Letztlich war der Pkw bereits vor der Bahn am eigentlichen Unfallort – und dass sich ein Pkw in Luft aufzulösen hat, wenn eine Bahn kommt, steht nicht in der Straßenverkehrsordnung. Eine erste Begutachtung der Teile durch einen zufällig anwesenden Sachverständigen ergab, dass der Wagen an der Front ja völlig intakt sei, also auf jeden Fall schon vor der Straßenbahn auf den Gleisen gewesen ist. Ein zu Hilfe gerufener Mitarbeiter der Verkehrsaufsicht führte an, dass eine Straßenbahn den vierfachen Bremsweg eines Personenwagen habe; wenn dem so ist, dann stellt sich die Frage, wieso eine Bahnfahrerin dermaßen schnell unterwegs ist, dass sie zwar bestätigt, den Wagen blinken gesehen zu haben, aber dennoch nicht bremsen kann.
4.500 Euro Schaden
Geklingelt habe sie, so die auf der schnurgeraden und voll übersehbaren Strecke fahrende Straßenbahnführerin, doch ist ein Klingeln ausreichend auf einer vielbefahrenen Hauptstraße wie der B8 stadtauswärts? Wo hätte der alte Mercedes – gepflegt und Baujahr 1988 – denn hinfahren sollen? In den Gegenverkehr? Zurück in die Fahrbahn, aus der er schon raus war? Er war bereits auf den Gleisen, hat damit also weder der Bahn die Vorfahr genommen noch sonst verkehrswidrig gehandelt. Der ADAC hat den Mercedes abgeschleppt. Die Fachwerkstatt hat den Schaden auf rund 4.500 Euro bei Verwendung gebrauchter Teile taxiert. Das Fahrzeug hat einen Zeitwert von 1.900 Euro und ist damit ein wirtschaftlicher Totalschaden. Die Bahn setzte ihre Fahrt unbeeinträchtigt fort. Passanten verliehen ihrer Sorge Ausdruck, was wäre, wenn ein Kind der von vielen Familien bewohnten Brehmstraße über die Straße liefe und nicht an den vierfachen Bremsweg einer Bahn denkt.

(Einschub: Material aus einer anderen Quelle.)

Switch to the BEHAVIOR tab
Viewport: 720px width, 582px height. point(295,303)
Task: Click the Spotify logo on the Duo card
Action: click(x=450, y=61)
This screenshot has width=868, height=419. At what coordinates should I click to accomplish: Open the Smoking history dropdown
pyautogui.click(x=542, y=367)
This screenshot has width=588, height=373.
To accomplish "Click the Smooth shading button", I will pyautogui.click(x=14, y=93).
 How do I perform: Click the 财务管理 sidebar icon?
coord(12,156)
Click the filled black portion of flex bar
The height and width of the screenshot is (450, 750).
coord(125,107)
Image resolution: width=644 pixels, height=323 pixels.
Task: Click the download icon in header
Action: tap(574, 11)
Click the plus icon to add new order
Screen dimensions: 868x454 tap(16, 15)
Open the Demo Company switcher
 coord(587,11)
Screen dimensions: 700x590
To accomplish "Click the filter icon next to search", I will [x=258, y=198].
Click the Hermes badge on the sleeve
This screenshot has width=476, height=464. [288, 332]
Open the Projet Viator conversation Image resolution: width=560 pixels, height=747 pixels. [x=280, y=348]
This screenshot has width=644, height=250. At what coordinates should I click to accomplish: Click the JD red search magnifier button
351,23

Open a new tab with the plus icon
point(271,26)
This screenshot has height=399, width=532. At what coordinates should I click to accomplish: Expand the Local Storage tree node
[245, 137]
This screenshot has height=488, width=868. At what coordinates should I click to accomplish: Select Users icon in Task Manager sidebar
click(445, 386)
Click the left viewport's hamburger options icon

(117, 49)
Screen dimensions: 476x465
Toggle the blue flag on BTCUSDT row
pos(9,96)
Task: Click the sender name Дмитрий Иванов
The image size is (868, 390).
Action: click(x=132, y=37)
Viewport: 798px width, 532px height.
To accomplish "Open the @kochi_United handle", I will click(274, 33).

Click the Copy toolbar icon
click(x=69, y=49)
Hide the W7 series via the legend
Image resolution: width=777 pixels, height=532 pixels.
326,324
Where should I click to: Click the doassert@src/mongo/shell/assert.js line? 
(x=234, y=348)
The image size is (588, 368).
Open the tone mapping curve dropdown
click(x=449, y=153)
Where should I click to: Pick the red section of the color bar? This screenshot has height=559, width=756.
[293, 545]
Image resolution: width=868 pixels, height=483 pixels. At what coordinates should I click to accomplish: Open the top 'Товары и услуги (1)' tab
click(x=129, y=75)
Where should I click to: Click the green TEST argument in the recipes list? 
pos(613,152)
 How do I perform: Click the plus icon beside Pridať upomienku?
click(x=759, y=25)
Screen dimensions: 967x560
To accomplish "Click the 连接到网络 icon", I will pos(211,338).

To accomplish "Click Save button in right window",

Diskussion: Straßenbahnen sind starre, unflexible und unzeitgemäße Verkehrsmittel
Der Eigentümer des Mercedes wird nun gegen die Rheinbahn vorgehen. Besonders tragisch ist, dass der Schäferhund nun ins Tierheim muss, weil der Halter des Mercedes bis zur Klärung der Sachlage kein Auto mehr hat und die für die sachgerechte Haltung des Tieres notwendige Auslaufmöglichkeit am Rhein und dem Aaper Wald nicht mehr leisten kann. Angepasstes Fahren scheint also nicht die Sache aller Straßenbahnführer zu sein; in diesem Fall mit fatalen Folgen für ein Auto und ein Tier. Tatsache ist, dass angesichts solcher Vorfälle auch die Existenzberechtigung von Straßenbahnen an sich diskutiert wird: In Solingen – der Stadt, aus der der Mercedes kam – fahren Oberleitungsbusse: Umweltfreundlich, aber ohne starres Schienennetz. Etwas, was auch der Straßenbahn bei einem Unfall auf der Düsseldorfer Lenaustraße zum Verhängnis wurde.